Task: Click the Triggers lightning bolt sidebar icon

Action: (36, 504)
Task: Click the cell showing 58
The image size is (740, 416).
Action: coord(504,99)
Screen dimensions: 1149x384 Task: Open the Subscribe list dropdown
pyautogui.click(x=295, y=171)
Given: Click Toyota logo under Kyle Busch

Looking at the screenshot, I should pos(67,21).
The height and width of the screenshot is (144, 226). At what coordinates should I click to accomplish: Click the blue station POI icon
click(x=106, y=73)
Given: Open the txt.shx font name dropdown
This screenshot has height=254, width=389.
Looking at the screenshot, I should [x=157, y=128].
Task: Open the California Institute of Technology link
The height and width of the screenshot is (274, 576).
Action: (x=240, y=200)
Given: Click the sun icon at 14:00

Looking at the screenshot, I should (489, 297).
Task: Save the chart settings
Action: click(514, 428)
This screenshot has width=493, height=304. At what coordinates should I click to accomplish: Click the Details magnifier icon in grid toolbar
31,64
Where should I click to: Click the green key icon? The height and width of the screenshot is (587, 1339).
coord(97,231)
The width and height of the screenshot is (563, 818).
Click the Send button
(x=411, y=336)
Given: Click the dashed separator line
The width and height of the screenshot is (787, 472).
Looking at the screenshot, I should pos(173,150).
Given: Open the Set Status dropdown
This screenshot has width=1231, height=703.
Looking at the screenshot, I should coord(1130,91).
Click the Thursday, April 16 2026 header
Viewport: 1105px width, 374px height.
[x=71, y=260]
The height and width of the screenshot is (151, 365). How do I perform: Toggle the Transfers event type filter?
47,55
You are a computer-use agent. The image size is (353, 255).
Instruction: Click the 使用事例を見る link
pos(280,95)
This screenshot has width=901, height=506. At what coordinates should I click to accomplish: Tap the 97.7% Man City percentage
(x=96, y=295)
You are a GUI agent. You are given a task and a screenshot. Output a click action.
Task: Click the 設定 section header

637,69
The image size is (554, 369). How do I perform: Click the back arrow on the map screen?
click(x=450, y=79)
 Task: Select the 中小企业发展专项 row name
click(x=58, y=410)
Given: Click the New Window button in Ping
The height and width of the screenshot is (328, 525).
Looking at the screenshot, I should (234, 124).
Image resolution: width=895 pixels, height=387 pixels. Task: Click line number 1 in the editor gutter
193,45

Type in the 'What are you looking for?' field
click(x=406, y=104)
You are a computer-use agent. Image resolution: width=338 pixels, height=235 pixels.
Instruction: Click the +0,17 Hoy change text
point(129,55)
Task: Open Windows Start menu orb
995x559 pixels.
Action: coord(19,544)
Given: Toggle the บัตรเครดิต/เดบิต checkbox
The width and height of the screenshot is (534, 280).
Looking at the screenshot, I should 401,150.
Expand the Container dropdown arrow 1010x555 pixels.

▶ [What is being asked]: Search the material for "agent" and copy each matching line.

▶ [Solution for this problem]:
You are a computer-use agent. The image size is (353, 255).
You are a GUI agent. You are given a task and a screenshot. Output a click action.
You are a computer-use agent. Image resolution: width=338 pixels, height=235 pixels.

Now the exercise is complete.